-- Data provided follows --

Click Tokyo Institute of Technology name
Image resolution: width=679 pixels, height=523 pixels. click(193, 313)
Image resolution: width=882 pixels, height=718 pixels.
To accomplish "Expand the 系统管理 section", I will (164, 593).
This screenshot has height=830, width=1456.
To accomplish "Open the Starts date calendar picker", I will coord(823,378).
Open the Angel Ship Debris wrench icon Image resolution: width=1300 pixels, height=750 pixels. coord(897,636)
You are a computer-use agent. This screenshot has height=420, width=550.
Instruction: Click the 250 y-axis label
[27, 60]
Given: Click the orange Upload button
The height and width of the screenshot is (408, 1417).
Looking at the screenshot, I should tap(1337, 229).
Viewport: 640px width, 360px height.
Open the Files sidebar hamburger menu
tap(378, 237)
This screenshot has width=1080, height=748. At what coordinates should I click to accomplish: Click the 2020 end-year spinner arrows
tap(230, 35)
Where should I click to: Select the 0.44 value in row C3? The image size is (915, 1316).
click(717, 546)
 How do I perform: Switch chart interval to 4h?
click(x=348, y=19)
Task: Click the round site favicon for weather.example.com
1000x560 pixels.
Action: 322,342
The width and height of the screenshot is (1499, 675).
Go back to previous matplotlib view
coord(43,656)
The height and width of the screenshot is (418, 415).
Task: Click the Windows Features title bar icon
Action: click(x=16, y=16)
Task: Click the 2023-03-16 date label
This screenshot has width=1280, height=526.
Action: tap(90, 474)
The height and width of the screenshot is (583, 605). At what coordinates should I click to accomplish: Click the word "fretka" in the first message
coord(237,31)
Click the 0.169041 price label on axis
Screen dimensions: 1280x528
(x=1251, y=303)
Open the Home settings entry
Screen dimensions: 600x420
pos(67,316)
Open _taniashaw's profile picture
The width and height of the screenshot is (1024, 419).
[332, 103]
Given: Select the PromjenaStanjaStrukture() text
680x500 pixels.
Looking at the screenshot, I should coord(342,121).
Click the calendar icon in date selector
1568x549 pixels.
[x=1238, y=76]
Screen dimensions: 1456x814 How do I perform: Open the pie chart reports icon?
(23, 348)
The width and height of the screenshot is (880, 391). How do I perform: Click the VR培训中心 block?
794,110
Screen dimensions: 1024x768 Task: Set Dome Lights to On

-- Data provided concluded --

Lines with "date" in them are what the answer must contain; copy each from the records above.

To accomplish "Open the Starts date calendar picker", I will coord(823,378).
Task: Click the 2023-03-16 date label
Click the calendar icon in date selector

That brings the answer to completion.